• Excerpted records:
********

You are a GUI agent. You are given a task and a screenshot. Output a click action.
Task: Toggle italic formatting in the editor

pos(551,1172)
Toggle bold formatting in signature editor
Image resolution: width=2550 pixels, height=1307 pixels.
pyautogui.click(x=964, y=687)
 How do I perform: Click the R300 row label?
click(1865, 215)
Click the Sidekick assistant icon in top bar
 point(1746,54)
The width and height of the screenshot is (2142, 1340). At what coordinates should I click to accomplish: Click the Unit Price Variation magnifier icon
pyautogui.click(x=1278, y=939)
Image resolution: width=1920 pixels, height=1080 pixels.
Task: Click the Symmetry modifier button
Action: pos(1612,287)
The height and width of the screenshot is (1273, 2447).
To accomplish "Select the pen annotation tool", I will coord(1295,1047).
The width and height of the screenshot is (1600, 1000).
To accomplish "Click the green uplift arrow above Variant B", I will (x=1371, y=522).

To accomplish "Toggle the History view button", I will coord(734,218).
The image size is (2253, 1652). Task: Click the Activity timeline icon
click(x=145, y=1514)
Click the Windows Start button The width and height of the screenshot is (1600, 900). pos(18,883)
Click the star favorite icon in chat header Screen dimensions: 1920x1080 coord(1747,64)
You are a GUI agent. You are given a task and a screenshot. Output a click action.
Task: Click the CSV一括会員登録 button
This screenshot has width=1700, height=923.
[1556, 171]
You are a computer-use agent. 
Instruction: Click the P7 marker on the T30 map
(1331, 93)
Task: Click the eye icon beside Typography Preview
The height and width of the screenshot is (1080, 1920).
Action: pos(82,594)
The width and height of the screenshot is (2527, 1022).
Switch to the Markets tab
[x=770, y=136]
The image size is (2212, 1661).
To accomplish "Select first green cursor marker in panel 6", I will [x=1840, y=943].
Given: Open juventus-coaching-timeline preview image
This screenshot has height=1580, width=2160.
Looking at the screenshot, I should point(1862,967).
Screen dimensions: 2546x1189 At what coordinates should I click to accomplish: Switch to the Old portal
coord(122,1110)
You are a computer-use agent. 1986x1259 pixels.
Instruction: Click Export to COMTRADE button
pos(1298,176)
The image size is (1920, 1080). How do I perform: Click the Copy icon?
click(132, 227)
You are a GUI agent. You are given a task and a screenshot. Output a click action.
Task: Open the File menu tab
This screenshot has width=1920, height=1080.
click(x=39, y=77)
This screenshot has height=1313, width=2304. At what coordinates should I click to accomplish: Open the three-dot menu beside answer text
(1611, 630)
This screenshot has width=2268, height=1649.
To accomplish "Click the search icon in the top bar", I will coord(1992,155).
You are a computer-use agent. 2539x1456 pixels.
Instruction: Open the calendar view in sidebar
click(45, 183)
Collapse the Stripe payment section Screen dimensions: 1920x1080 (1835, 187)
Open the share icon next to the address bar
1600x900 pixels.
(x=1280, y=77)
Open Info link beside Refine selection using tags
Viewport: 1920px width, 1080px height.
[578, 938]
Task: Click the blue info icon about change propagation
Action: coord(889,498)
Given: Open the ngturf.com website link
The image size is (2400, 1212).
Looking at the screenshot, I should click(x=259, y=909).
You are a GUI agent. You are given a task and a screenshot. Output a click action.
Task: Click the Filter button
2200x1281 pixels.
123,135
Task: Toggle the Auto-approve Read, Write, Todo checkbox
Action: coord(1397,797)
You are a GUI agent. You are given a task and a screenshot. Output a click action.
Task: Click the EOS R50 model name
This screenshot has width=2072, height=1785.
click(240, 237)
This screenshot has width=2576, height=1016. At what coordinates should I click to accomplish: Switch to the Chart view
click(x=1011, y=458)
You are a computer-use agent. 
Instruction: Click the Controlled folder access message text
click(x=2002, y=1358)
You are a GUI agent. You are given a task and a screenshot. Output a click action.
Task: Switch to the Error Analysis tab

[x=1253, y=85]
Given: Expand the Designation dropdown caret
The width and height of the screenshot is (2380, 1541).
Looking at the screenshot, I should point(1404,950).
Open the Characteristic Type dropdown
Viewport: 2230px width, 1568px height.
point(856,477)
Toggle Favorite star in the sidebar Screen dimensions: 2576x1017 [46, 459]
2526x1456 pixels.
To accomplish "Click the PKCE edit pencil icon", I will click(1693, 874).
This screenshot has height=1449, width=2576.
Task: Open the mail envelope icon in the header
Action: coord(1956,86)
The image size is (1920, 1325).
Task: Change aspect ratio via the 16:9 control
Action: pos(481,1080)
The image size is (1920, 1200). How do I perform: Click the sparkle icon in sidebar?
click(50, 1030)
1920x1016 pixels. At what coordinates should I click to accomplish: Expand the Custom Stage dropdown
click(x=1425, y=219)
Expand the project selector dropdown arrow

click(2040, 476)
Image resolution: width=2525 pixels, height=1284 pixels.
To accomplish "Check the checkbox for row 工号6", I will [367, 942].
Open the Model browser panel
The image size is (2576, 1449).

********

• About this task: Every line above from the line with "Given: Open juventus-coaching-timeline" to the line with "This screenshot has width=2268, height=1649.", inclusive, must be returned exactly; no other line belongs in the reply.

• The answer:
Given: Open juventus-coaching-timeline preview image
This screenshot has height=1580, width=2160.
Looking at the screenshot, I should point(1862,967).
Screen dimensions: 2546x1189 At what coordinates should I click to accomplish: Switch to the Old portal
coord(122,1110)
You are a computer-use agent. 1986x1259 pixels.
Instruction: Click Export to COMTRADE button
pos(1298,176)
The image size is (1920, 1080). How do I perform: Click the Copy icon?
click(132, 227)
You are a GUI agent. You are given a task and a screenshot. Output a click action.
Task: Open the File menu tab
This screenshot has width=1920, height=1080.
click(x=39, y=77)
This screenshot has height=1313, width=2304. At what coordinates should I click to accomplish: Open the three-dot menu beside answer text
(1611, 630)
This screenshot has width=2268, height=1649.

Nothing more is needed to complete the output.